[Dataset items]
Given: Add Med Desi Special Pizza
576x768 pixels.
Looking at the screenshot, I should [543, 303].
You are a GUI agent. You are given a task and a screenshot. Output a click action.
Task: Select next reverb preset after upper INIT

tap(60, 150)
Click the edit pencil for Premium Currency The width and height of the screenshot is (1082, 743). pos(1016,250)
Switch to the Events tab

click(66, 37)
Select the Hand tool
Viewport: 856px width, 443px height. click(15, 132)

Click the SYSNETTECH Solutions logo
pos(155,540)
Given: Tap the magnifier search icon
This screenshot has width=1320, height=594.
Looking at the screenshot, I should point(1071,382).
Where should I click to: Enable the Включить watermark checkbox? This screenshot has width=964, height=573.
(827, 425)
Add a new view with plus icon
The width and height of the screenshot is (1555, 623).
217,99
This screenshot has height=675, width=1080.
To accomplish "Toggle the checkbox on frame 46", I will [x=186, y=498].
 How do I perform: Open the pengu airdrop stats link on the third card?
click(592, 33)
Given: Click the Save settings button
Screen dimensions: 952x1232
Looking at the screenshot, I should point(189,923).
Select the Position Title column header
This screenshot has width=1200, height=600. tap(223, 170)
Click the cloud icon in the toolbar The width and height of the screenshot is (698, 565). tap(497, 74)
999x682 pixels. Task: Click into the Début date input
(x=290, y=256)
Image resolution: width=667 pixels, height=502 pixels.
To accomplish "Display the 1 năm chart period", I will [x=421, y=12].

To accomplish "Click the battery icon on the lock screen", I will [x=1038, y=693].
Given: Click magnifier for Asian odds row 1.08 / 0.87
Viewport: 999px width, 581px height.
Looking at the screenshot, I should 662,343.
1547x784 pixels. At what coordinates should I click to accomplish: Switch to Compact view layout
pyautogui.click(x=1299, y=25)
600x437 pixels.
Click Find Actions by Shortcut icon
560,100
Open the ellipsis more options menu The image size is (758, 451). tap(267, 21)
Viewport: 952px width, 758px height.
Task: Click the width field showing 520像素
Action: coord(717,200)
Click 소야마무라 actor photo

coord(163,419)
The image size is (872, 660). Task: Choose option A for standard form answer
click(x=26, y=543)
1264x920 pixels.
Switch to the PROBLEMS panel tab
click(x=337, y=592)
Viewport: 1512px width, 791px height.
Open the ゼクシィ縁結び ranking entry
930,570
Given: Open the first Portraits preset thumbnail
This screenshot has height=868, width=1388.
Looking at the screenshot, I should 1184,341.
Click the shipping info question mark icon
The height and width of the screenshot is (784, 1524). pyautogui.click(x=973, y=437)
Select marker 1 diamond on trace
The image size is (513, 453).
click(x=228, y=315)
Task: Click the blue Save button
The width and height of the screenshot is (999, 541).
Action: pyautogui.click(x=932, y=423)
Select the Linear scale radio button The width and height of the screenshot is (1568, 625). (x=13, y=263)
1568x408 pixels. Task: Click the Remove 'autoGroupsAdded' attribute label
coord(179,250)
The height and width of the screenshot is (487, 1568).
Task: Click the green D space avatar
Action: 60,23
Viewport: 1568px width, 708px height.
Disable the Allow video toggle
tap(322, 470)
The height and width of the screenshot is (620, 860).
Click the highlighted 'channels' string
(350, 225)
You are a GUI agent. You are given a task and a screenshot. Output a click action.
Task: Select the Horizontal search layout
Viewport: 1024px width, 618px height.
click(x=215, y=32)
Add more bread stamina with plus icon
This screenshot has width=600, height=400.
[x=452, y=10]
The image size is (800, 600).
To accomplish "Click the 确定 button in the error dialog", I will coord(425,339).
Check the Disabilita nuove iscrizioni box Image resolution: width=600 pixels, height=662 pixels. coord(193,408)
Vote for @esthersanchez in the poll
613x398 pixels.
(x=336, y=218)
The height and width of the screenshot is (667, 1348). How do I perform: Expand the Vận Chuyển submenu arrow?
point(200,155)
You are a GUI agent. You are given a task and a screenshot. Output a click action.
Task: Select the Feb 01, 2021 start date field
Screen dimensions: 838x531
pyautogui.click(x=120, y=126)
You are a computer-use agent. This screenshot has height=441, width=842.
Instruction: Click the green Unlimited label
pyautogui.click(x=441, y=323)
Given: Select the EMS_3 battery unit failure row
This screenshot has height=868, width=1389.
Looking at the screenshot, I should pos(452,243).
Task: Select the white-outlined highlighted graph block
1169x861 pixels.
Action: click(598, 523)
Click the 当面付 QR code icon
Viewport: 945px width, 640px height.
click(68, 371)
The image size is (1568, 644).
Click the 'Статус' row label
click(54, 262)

- WORK TO COMPLETE
Could you reproduce every record exactly as written?

- RESULT OF THIS EXERCISE
Given: Add Med Desi Special Pizza
576x768 pixels.
Looking at the screenshot, I should [543, 303].
You are a GUI agent. You are given a task and a screenshot. Output a click action.
Task: Select next reverb preset after upper INIT

tap(60, 150)
Click the edit pencil for Premium Currency The width and height of the screenshot is (1082, 743). pos(1016,250)
Switch to the Events tab

click(66, 37)
Select the Hand tool
Viewport: 856px width, 443px height. click(15, 132)

Click the SYSNETTECH Solutions logo
pos(155,540)
Given: Tap the magnifier search icon
This screenshot has width=1320, height=594.
Looking at the screenshot, I should point(1071,382).
Where should I click to: Enable the Включить watermark checkbox? This screenshot has width=964, height=573.
(827, 425)
Add a new view with plus icon
The width and height of the screenshot is (1555, 623).
217,99
This screenshot has height=675, width=1080.
To accomplish "Toggle the checkbox on frame 46", I will [x=186, y=498].
 How do I perform: Open the pengu airdrop stats link on the third card?
click(592, 33)
Given: Click the Save settings button
Screen dimensions: 952x1232
Looking at the screenshot, I should point(189,923).
Select the Position Title column header
This screenshot has width=1200, height=600. tap(223, 170)
Click the cloud icon in the toolbar The width and height of the screenshot is (698, 565). tap(497, 74)
999x682 pixels. Task: Click into the Début date input
(x=290, y=256)
Image resolution: width=667 pixels, height=502 pixels.
To accomplish "Display the 1 năm chart period", I will [x=421, y=12].

To accomplish "Click the battery icon on the lock screen", I will [x=1038, y=693].
Given: Click magnifier for Asian odds row 1.08 / 0.87
Viewport: 999px width, 581px height.
Looking at the screenshot, I should 662,343.
1547x784 pixels. At what coordinates should I click to accomplish: Switch to Compact view layout
pyautogui.click(x=1299, y=25)
600x437 pixels.
Click Find Actions by Shortcut icon
560,100
Open the ellipsis more options menu The image size is (758, 451). tap(267, 21)
Viewport: 952px width, 758px height.
Task: Click the width field showing 520像素
Action: coord(717,200)
Click 소야마무라 actor photo

coord(163,419)
The image size is (872, 660). Task: Choose option A for standard form answer
click(x=26, y=543)
1264x920 pixels.
Switch to the PROBLEMS panel tab
click(x=337, y=592)
Viewport: 1512px width, 791px height.
Open the ゼクシィ縁結び ranking entry
930,570
Given: Open the first Portraits preset thumbnail
This screenshot has height=868, width=1388.
Looking at the screenshot, I should 1184,341.
Click the shipping info question mark icon
The height and width of the screenshot is (784, 1524). pyautogui.click(x=973, y=437)
Select marker 1 diamond on trace
The image size is (513, 453).
click(x=228, y=315)
Task: Click the blue Save button
The width and height of the screenshot is (999, 541).
Action: pyautogui.click(x=932, y=423)
Select the Linear scale radio button The width and height of the screenshot is (1568, 625). (x=13, y=263)
1568x408 pixels. Task: Click the Remove 'autoGroupsAdded' attribute label
coord(179,250)
The height and width of the screenshot is (487, 1568).
Task: Click the green D space avatar
Action: 60,23
Viewport: 1568px width, 708px height.
Disable the Allow video toggle
tap(322, 470)
The height and width of the screenshot is (620, 860).
Click the highlighted 'channels' string
(350, 225)
You are a GUI agent. You are given a task and a screenshot. Output a click action.
Task: Select the Horizontal search layout
Viewport: 1024px width, 618px height.
click(x=215, y=32)
Add more bread stamina with plus icon
This screenshot has width=600, height=400.
[x=452, y=10]
The image size is (800, 600).
To accomplish "Click the 确定 button in the error dialog", I will coord(425,339).
Check the Disabilita nuove iscrizioni box Image resolution: width=600 pixels, height=662 pixels. coord(193,408)
Vote for @esthersanchez in the poll
613x398 pixels.
(x=336, y=218)
The height and width of the screenshot is (667, 1348). How do I perform: Expand the Vận Chuyển submenu arrow?
point(200,155)
You are a GUI agent. You are given a task and a screenshot. Output a click action.
Task: Select the Feb 01, 2021 start date field
Screen dimensions: 838x531
pyautogui.click(x=120, y=126)
You are a computer-use agent. This screenshot has height=441, width=842.
Instruction: Click the green Unlimited label
pyautogui.click(x=441, y=323)
Given: Select the EMS_3 battery unit failure row
This screenshot has height=868, width=1389.
Looking at the screenshot, I should pos(452,243).
Task: Select the white-outlined highlighted graph block
1169x861 pixels.
Action: click(598, 523)
Click the 当面付 QR code icon
Viewport: 945px width, 640px height.
click(68, 371)
The image size is (1568, 644).
Click the 'Статус' row label
click(54, 262)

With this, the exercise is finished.